======== Data listing ========

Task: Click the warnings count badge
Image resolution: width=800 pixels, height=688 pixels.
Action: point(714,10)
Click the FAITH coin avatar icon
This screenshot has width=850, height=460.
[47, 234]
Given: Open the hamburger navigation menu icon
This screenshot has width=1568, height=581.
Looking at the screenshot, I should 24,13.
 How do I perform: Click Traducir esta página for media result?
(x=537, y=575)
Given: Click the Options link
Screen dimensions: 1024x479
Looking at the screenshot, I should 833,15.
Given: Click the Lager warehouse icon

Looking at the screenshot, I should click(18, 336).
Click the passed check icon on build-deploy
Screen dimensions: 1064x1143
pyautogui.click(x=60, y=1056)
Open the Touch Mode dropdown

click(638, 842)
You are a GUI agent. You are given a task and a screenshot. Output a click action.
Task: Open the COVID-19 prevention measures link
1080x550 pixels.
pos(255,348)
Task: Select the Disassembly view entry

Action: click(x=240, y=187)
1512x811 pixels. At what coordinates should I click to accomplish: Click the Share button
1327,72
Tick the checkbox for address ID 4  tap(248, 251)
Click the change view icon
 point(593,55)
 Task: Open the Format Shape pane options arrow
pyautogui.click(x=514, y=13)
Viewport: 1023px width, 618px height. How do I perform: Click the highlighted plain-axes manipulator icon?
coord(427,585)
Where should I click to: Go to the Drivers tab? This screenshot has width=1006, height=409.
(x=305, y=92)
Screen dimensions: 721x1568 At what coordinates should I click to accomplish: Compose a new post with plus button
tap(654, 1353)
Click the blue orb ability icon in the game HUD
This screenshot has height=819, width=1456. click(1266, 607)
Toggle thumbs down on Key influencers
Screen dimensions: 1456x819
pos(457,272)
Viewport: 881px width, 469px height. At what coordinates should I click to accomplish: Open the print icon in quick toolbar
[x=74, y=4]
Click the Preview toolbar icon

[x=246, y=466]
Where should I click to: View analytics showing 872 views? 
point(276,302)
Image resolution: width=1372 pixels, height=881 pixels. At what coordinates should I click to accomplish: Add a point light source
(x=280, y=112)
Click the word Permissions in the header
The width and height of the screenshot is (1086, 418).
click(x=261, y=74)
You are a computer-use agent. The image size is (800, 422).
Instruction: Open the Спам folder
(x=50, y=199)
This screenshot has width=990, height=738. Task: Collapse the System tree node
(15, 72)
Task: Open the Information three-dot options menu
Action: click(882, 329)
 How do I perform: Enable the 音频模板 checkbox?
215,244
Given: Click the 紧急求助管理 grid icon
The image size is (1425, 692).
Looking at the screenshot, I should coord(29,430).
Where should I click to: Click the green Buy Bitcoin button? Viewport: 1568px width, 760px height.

========

Aim: Rewrite the records from the line that contains "This screenshot has width=990, height=738." through the end of the records, replacing "Collapse" with "Expand" and leaving everything else unchanged.

Expected answer:
This screenshot has width=990, height=738. Task: Expand the System tree node
(15, 72)
Task: Open the Information three-dot options menu
Action: click(882, 329)
 How do I perform: Enable the 音频模板 checkbox?
215,244
Given: Click the 紧急求助管理 grid icon
The image size is (1425, 692).
Looking at the screenshot, I should coord(29,430).
Where should I click to: Click the green Buy Bitcoin button? Viewport: 1568px width, 760px height.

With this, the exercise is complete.